Stakeholder theory is concerned with how management addresses the various issues associated with relationships with stakeholders. In other words, it is how an organization manages its stakeholders. According to Freeman (1984), traditionally, the firms used the inputs of investors, suppliers and employees to convert inputs into usable outputs which customers use and return to the firm some capital benefit. By this, firms only address the needs and desires of those four parties which are investors, suppliers, employees and customers.
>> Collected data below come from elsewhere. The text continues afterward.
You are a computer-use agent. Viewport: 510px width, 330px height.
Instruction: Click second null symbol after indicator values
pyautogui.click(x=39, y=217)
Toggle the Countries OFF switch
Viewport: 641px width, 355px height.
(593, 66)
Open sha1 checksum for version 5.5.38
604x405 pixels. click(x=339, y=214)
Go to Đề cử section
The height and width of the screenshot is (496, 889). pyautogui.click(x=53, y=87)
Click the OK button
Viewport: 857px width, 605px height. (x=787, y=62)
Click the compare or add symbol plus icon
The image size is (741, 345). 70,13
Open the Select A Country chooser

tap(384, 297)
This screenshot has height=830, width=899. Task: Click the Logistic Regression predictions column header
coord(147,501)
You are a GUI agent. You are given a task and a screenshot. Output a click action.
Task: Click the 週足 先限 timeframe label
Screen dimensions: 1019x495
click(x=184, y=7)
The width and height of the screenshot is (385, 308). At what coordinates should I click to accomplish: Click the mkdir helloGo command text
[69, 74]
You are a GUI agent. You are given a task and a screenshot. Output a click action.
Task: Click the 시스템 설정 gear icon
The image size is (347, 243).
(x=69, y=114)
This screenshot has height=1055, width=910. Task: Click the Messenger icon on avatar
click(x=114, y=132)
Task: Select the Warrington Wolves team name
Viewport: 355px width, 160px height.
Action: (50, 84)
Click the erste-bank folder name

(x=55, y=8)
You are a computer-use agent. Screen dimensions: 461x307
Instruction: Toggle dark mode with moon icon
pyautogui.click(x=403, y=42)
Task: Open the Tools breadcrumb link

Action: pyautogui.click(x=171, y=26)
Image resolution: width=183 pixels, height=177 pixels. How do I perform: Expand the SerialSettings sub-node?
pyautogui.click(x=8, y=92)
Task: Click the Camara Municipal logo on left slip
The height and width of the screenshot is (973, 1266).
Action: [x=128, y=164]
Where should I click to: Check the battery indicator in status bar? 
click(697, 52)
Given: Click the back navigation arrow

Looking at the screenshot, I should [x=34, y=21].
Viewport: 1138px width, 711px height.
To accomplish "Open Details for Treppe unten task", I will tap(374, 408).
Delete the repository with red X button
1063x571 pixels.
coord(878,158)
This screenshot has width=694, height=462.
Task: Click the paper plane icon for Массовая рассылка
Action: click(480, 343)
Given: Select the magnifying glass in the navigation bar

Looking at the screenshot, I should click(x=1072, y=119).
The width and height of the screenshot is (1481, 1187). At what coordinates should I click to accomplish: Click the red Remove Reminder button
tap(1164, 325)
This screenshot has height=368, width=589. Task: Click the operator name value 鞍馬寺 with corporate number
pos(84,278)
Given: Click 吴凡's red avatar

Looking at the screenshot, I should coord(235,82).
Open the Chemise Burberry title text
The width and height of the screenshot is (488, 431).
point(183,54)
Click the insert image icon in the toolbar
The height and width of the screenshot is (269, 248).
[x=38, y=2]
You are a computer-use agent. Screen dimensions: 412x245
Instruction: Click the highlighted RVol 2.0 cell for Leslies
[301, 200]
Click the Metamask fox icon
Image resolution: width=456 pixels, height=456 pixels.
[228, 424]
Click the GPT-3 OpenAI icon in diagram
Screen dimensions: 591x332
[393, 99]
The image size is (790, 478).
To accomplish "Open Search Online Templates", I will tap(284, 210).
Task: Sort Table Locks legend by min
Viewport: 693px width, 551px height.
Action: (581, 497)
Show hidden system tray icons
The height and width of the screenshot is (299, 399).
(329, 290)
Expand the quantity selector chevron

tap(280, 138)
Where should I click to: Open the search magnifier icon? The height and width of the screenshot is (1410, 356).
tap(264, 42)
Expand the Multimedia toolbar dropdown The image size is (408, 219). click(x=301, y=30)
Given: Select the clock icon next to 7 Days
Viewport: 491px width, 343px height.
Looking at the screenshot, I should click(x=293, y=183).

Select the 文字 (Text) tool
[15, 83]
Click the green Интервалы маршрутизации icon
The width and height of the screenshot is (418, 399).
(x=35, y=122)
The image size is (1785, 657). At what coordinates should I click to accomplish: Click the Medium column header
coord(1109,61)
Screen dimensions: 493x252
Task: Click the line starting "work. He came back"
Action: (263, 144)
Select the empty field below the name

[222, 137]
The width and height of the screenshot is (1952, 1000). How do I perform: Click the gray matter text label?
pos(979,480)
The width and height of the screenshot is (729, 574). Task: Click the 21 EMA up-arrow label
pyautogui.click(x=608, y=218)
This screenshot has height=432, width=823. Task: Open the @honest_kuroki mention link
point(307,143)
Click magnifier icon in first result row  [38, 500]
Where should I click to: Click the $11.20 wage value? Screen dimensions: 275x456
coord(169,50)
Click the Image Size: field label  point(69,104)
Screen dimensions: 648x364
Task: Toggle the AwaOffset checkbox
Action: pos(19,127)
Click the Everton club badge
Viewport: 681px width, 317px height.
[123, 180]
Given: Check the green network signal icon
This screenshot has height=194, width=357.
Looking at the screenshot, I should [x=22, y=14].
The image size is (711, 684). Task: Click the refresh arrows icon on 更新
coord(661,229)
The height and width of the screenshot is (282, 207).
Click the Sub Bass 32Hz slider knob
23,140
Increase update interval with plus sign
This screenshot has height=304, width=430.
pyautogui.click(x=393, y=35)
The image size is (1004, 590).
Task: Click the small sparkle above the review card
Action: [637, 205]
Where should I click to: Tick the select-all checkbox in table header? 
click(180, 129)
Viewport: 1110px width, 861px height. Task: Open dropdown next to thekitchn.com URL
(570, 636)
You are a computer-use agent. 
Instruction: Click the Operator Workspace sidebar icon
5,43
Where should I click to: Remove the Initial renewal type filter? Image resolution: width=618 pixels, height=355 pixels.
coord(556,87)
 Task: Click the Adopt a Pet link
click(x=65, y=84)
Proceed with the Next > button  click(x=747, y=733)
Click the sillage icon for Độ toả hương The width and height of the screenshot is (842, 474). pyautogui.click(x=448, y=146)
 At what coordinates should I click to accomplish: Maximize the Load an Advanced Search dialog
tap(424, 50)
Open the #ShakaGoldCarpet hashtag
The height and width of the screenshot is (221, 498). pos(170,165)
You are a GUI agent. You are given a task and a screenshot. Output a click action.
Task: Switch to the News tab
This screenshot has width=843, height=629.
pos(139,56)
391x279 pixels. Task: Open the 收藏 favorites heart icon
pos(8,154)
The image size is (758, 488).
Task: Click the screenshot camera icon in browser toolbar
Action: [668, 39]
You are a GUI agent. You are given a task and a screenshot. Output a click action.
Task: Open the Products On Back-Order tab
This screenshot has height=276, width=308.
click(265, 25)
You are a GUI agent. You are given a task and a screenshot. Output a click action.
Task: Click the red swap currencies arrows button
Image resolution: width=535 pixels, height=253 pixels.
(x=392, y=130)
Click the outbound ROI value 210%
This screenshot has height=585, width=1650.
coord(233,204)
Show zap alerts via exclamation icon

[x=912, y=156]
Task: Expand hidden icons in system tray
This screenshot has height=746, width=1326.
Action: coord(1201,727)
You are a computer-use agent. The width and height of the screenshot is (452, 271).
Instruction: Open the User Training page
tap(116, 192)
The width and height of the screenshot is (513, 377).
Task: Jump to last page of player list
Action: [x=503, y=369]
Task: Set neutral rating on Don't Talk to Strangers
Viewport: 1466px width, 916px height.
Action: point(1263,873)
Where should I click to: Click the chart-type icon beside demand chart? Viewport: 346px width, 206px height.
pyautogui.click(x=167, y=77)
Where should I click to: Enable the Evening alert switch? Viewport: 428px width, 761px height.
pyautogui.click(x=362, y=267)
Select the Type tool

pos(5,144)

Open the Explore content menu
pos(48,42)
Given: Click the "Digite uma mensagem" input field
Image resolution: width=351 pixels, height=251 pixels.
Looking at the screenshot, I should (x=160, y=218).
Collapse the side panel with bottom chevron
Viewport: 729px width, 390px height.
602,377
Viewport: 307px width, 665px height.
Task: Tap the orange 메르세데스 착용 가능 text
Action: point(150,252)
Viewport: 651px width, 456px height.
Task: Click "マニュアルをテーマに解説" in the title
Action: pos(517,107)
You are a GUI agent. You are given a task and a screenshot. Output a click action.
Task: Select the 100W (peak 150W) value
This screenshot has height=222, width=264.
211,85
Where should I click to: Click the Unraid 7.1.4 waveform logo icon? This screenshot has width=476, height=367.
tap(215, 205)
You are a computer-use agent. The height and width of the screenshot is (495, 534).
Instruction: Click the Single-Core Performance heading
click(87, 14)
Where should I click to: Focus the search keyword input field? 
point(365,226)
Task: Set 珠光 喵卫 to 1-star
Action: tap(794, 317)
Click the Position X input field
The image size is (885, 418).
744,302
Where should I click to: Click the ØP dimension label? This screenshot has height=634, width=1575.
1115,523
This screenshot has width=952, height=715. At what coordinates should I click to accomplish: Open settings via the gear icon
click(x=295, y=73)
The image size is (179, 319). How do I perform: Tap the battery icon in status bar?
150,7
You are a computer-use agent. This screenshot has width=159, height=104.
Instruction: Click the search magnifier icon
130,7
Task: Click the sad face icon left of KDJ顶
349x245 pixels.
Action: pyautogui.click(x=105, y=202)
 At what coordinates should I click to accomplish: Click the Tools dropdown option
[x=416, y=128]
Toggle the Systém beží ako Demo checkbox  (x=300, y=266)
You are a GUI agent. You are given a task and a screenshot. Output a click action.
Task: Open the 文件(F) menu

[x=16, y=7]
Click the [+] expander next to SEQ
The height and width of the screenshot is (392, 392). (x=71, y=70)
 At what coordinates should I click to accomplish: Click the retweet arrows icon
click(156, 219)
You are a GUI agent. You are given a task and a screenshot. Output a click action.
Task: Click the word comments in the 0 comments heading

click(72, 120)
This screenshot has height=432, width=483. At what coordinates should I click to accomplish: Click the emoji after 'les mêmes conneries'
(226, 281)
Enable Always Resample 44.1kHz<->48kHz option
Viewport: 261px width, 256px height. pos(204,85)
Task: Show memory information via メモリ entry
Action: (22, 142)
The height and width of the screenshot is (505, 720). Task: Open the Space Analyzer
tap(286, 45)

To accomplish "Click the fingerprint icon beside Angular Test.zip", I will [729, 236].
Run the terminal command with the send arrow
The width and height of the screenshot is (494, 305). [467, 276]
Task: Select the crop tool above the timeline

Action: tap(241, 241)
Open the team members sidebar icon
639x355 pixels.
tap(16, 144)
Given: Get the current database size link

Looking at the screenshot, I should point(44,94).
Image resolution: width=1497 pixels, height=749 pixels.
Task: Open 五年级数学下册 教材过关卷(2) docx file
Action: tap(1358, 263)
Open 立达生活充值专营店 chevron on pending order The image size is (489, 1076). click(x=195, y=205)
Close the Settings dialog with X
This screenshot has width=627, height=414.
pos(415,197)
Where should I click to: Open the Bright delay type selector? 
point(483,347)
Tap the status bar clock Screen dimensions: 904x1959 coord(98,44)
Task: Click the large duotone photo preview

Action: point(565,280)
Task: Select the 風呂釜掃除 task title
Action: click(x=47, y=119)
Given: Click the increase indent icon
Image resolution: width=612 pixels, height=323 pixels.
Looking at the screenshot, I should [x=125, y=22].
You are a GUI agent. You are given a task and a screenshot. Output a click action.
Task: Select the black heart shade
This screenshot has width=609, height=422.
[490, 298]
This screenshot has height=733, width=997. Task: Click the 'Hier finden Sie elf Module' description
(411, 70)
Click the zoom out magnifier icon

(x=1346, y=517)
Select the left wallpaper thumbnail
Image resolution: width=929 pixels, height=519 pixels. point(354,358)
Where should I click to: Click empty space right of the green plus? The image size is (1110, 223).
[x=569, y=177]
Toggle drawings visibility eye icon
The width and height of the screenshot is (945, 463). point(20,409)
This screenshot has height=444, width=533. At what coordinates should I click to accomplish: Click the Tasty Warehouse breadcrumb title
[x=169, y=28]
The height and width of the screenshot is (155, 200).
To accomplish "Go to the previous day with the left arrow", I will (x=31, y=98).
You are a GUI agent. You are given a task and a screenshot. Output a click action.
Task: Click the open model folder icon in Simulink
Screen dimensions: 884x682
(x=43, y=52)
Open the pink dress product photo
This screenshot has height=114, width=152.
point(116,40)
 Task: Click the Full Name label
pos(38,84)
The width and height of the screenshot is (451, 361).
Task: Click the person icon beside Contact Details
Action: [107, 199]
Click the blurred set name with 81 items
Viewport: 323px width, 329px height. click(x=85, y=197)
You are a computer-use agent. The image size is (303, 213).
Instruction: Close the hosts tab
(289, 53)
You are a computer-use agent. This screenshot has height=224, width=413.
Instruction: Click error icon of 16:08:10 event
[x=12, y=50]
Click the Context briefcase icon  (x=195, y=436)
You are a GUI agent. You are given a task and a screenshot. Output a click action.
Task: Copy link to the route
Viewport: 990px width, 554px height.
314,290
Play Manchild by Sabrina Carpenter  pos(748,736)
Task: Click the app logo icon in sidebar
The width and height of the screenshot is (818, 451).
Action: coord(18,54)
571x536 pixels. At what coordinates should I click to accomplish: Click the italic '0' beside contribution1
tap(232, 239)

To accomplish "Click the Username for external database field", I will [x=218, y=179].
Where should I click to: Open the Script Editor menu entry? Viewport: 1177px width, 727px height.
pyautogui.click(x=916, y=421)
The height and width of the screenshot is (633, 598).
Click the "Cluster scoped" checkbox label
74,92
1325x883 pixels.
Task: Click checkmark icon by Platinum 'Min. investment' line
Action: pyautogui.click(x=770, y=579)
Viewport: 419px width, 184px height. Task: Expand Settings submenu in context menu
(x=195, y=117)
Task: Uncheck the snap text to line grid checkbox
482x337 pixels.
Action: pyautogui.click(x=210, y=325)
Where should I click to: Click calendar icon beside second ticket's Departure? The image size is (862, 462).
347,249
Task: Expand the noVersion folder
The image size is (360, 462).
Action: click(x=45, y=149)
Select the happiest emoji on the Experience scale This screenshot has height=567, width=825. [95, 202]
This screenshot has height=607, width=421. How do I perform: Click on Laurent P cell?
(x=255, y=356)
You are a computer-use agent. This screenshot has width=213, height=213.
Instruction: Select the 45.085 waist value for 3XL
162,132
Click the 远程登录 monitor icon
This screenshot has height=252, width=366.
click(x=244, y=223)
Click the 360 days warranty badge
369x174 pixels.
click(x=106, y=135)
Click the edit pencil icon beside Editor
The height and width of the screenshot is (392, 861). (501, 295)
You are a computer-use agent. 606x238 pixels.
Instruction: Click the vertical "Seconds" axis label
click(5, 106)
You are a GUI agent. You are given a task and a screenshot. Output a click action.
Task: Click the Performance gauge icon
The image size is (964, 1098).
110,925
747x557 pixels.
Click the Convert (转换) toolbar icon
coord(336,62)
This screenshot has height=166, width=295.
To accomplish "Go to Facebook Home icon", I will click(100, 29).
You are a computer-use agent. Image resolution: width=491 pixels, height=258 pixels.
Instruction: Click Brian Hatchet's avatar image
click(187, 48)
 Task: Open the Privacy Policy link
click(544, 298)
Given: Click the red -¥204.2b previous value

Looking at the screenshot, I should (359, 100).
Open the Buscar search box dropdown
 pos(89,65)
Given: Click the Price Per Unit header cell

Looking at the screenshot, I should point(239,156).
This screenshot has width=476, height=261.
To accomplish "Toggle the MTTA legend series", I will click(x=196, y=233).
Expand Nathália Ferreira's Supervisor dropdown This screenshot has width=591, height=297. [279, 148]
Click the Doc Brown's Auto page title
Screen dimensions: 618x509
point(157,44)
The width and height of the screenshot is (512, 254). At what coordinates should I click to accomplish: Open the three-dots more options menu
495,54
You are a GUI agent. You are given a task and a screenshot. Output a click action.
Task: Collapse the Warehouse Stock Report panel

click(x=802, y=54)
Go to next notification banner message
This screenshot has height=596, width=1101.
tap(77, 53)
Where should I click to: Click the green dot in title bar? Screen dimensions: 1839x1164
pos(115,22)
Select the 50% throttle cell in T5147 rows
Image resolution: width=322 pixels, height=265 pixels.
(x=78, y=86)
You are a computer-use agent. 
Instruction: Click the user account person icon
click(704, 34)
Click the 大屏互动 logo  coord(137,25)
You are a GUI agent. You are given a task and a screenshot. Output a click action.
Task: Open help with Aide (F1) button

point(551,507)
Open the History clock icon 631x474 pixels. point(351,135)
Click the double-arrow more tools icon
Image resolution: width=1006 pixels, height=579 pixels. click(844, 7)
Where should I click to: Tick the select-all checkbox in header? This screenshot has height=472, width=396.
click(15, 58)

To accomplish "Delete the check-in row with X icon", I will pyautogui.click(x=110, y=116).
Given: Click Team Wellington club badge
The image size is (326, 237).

Stakeholder theory acknowledges that there are other parties involved, including governmental bodies, political groups, trade associations, trade unions, communities, and associated corporations. This view of the firm is applied to identify the specific stakeholders of a corporation, that is, the normative theory of stakeholder identifies as well as examines the conditions under which these parties should be treated as stakeholders, the descriptive theory of stakeholder. The two make up the modern treatment of Stakeholder Theory. It attempts to describe, prescribe, and derive alternatives for corporate governance that include and balance a multitude of interests.

In the ruling paradigm of corporate governance, those who invest their capital into any type of business, and those who risk losing their investment in parts or in total, have a right and a responsibility to govern the business they have invested into. Capital investors or principals either govern the business themselves, or they do so with support of agents or managers who they may appoint.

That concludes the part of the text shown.